Canada's full track and field team for Rio will be announced on July 11, after the national championships, which don't include the marathon. Meanwhile, Marchant says she remains in limbo.

"It wasn't affecting my training to train for both. It will affect my training if I don't know if I'm training for both," Marchant said. "It's just the mental prep. And there are long runs I would do or wouldn't do depending on a yea or nay from AC."

While Canada is allowed three marathon entries in Rio, only Marchant and Krista DuChene have qualified.

The 32-year-old Marchant broke Silvia Ruegger's 28-year-old Canadian marathon record in 2013, when she ran two hours 27 minutes 58 seconds.

Running alone on Monday, she maintained 2:38-per-kilometre pace, which is the equivalent of a 2:32 marathon.

Marchant won bronze in the 10,000 metres at last summer's Pan Am Games, and was fourth in the marathon at the Commonwealth Games in 2014. She's also balanced her track career with her other profession as a criminal lawyer. She's working remotely from Vancouver this summer while she prepares for Rio.

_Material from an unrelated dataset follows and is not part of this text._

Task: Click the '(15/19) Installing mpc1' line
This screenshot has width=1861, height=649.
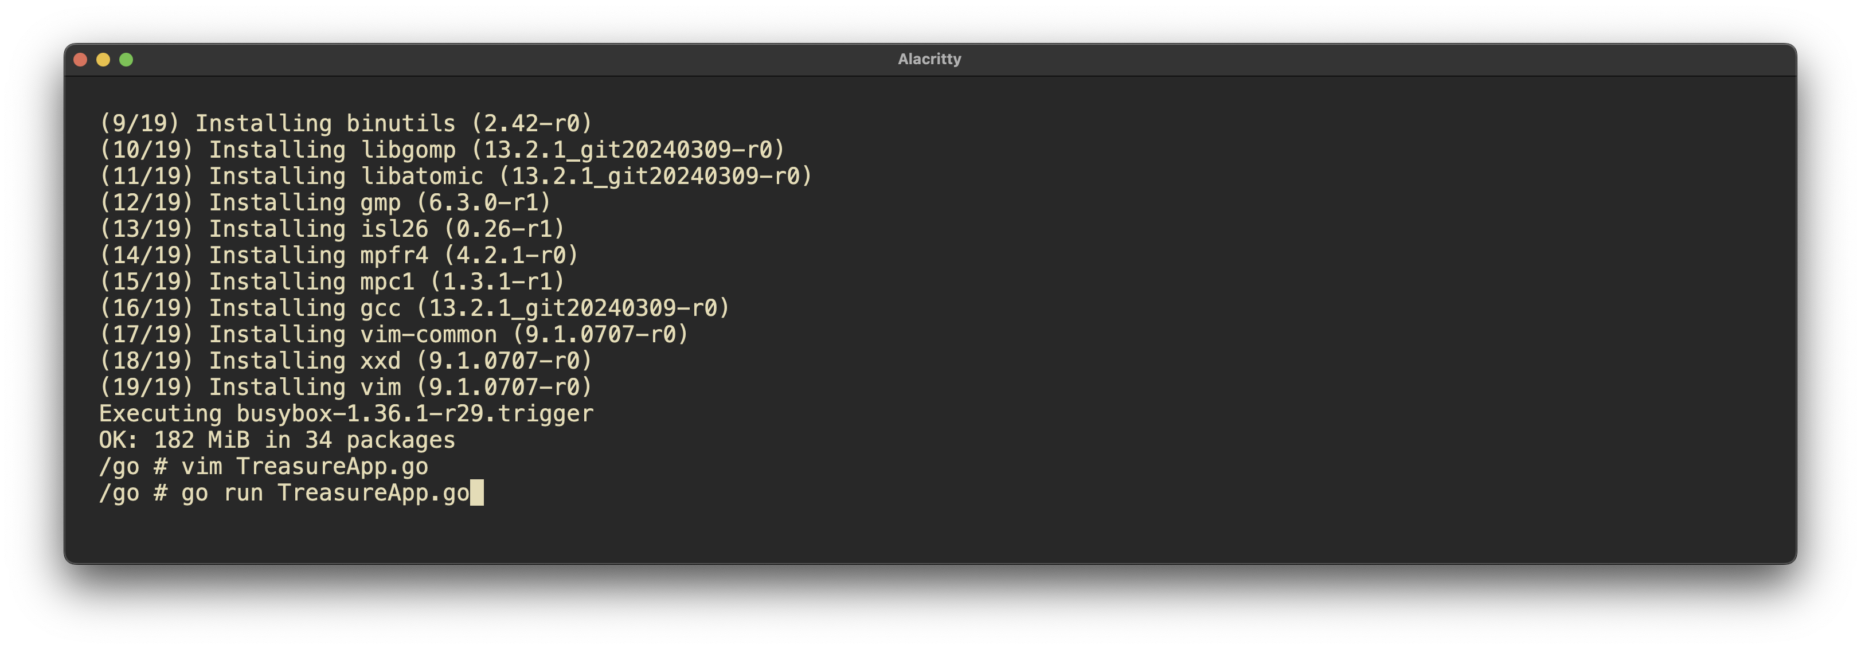Action: 332,282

"All I'm asking is for (Athletics Canada) to be honest," she said. "At no point have I come out and said I'm seething and scathing and AC is screwing me over."

She said she doesn't view the marathon as "a victory lap."

"I'm doing it because I believe I can do both and do them both well," she said. "I don't want to be named in both if I can't do it, that's the last thing I want. I'm being very calculated and controlled in my decision-making process."